What the exercise asks -> Please retype the lines below, beginning at the line that contains "You are a GUI" and stopping after the line that contains "[x=358, y=264]". Give only those lines, and leave the pictures out of the answer.

Record set ->
□ □ □

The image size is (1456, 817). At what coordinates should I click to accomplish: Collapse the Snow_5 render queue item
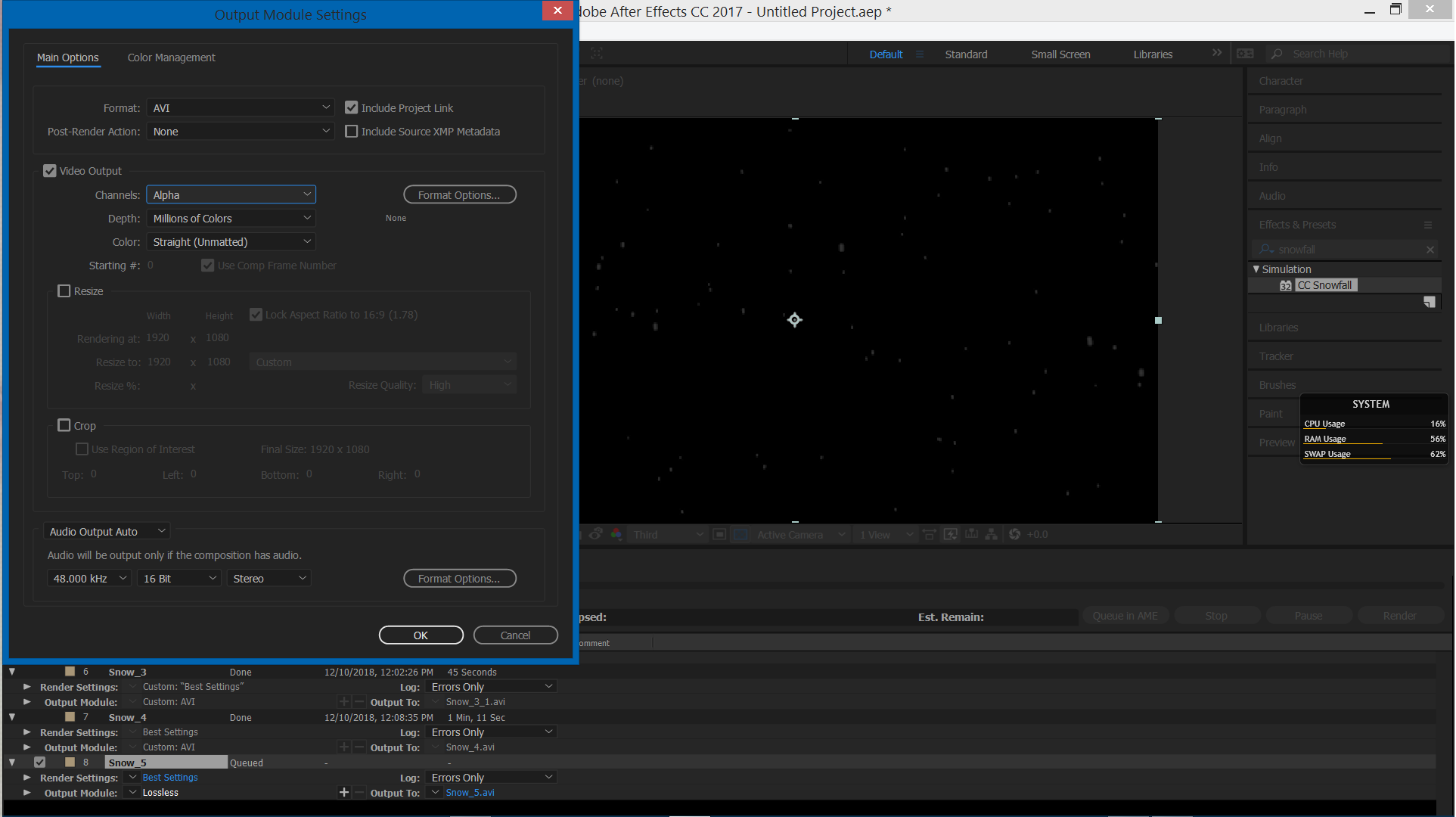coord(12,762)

□ □ □

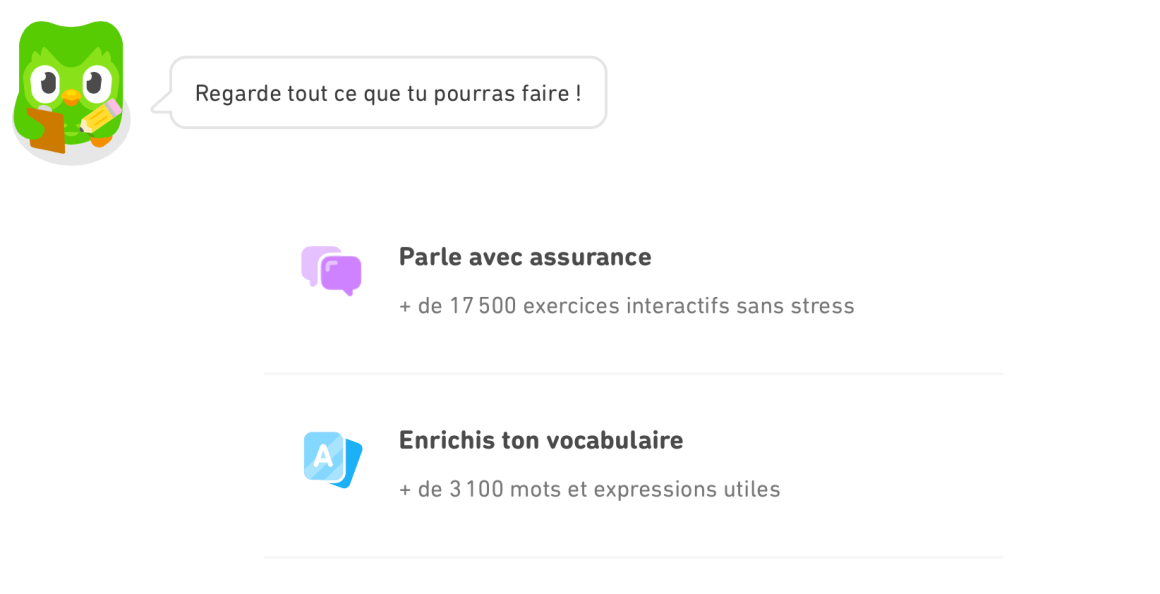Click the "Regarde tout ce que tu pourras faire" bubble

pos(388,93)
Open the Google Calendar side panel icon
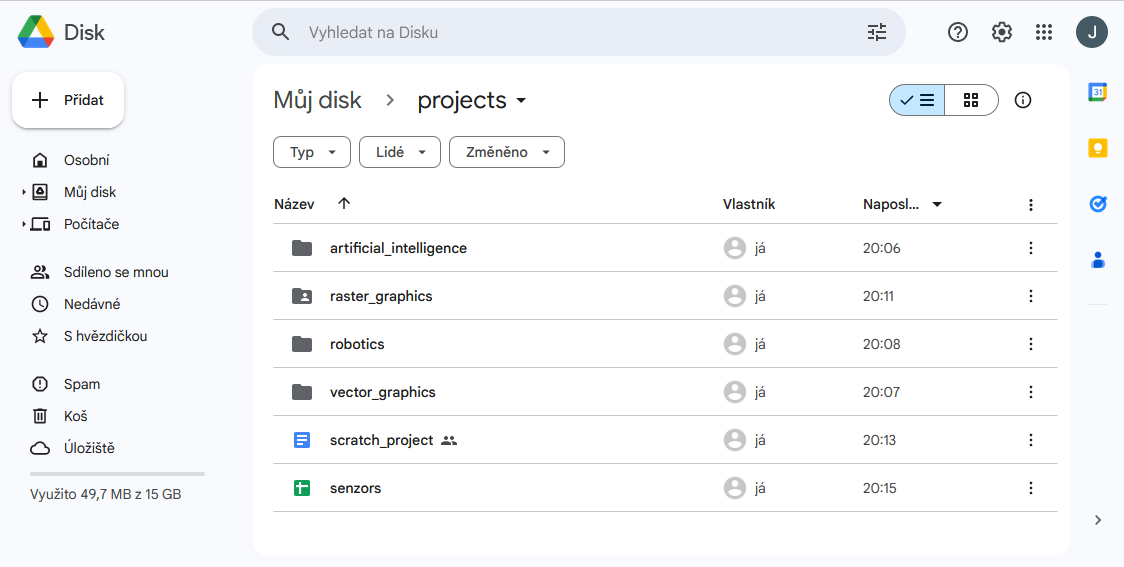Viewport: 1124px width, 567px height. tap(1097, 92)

□ □ □

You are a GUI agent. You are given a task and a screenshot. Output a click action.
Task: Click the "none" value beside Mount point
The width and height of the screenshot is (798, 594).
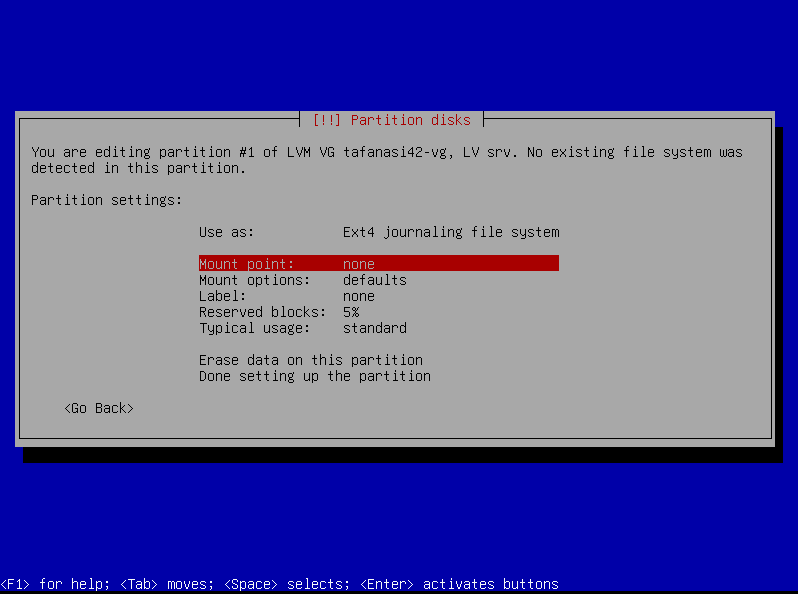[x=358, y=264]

□ □ □

Result ->
You are a GUI agent. You are given a task and a screenshot. Output a click action.
Task: Click the "none" value beside Mount point
The width and height of the screenshot is (798, 594).
[x=358, y=264]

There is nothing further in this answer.